» Directions
Without changing anything, transcribe all of the entries.

[Collected data entries]
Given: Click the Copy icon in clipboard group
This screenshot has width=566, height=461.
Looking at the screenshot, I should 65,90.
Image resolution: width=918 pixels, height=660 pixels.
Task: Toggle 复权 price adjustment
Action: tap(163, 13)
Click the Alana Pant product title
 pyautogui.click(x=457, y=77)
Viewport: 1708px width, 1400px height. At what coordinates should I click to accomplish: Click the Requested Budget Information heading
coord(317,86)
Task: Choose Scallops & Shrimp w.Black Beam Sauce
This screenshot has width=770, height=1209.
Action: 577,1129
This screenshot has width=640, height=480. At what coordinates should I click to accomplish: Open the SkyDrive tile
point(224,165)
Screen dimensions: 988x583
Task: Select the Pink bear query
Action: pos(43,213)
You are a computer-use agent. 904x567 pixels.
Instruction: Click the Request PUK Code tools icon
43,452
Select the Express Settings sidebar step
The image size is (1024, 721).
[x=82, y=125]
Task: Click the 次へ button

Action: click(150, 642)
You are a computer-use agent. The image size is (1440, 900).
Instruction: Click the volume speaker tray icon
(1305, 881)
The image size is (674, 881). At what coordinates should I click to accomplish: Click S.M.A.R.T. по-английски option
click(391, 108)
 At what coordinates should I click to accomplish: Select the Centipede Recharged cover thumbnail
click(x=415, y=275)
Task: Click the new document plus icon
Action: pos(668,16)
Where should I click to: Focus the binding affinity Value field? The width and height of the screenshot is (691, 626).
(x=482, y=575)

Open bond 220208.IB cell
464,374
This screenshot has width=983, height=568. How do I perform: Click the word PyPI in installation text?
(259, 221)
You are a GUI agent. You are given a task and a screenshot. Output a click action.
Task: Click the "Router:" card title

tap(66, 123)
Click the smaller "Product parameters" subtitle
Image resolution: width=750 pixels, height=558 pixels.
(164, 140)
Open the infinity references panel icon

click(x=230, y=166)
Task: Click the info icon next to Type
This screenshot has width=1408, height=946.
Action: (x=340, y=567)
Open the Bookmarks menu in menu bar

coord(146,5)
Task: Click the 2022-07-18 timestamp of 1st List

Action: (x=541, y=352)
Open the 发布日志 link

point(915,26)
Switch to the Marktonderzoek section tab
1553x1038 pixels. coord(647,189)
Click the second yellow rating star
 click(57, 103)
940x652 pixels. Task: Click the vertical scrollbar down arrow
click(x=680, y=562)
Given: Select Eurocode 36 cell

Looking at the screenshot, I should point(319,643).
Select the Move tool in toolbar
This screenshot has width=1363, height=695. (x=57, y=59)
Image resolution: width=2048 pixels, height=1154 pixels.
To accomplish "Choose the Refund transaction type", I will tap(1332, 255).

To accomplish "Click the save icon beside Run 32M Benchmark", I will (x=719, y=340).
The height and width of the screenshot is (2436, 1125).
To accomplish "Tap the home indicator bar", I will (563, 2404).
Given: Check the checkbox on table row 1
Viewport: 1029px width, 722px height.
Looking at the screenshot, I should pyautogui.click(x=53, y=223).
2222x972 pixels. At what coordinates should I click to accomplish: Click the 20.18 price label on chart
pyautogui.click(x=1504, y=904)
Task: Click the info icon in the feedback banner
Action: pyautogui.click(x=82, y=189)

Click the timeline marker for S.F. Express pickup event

» Reply
Given: Click the Copy icon in clipboard group
This screenshot has width=566, height=461.
Looking at the screenshot, I should 65,90.
Image resolution: width=918 pixels, height=660 pixels.
Task: Toggle 复权 price adjustment
Action: tap(163, 13)
Click the Alana Pant product title
 pyautogui.click(x=457, y=77)
Viewport: 1708px width, 1400px height. At what coordinates should I click to accomplish: Click the Requested Budget Information heading
coord(317,86)
Task: Choose Scallops & Shrimp w.Black Beam Sauce
This screenshot has width=770, height=1209.
Action: 577,1129
This screenshot has width=640, height=480. At what coordinates should I click to accomplish: Open the SkyDrive tile
point(224,165)
Screen dimensions: 988x583
Task: Select the Pink bear query
Action: pos(43,213)
You are a computer-use agent. 904x567 pixels.
Instruction: Click the Request PUK Code tools icon
43,452
Select the Express Settings sidebar step
The image size is (1024, 721).
[x=82, y=125]
Task: Click the 次へ button

Action: click(150, 642)
You are a computer-use agent. The image size is (1440, 900).
Instruction: Click the volume speaker tray icon
(1305, 881)
The image size is (674, 881). At what coordinates should I click to accomplish: Click S.M.A.R.T. по-английски option
click(391, 108)
 At what coordinates should I click to accomplish: Select the Centipede Recharged cover thumbnail
click(x=415, y=275)
Task: Click the new document plus icon
Action: pos(668,16)
Where should I click to: Focus the binding affinity Value field? The width and height of the screenshot is (691, 626).
(x=482, y=575)

Open bond 220208.IB cell
464,374
This screenshot has width=983, height=568. How do I perform: Click the word PyPI in installation text?
(259, 221)
You are a GUI agent. You are given a task and a screenshot. Output a click action.
Task: Click the "Router:" card title

tap(66, 123)
Click the smaller "Product parameters" subtitle
Image resolution: width=750 pixels, height=558 pixels.
(164, 140)
Open the infinity references panel icon

click(x=230, y=166)
Task: Click the info icon next to Type
This screenshot has width=1408, height=946.
Action: (x=340, y=567)
Open the Bookmarks menu in menu bar

coord(146,5)
Task: Click the 2022-07-18 timestamp of 1st List

Action: (x=541, y=352)
Open the 发布日志 link

point(915,26)
Switch to the Marktonderzoek section tab
1553x1038 pixels. coord(647,189)
Click the second yellow rating star
 click(57, 103)
940x652 pixels. Task: Click the vertical scrollbar down arrow
click(x=680, y=562)
Given: Select Eurocode 36 cell

Looking at the screenshot, I should point(319,643).
Select the Move tool in toolbar
This screenshot has width=1363, height=695. (x=57, y=59)
Image resolution: width=2048 pixels, height=1154 pixels.
To accomplish "Choose the Refund transaction type", I will tap(1332, 255).

To accomplish "Click the save icon beside Run 32M Benchmark", I will (x=719, y=340).
The height and width of the screenshot is (2436, 1125).
To accomplish "Tap the home indicator bar", I will (563, 2404).
Given: Check the checkbox on table row 1
Viewport: 1029px width, 722px height.
Looking at the screenshot, I should pyautogui.click(x=53, y=223).
2222x972 pixels. At what coordinates should I click to accomplish: Click the 20.18 price label on chart
pyautogui.click(x=1504, y=904)
Task: Click the info icon in the feedback banner
Action: pyautogui.click(x=82, y=189)

Click the timeline marker for S.F. Express pickup event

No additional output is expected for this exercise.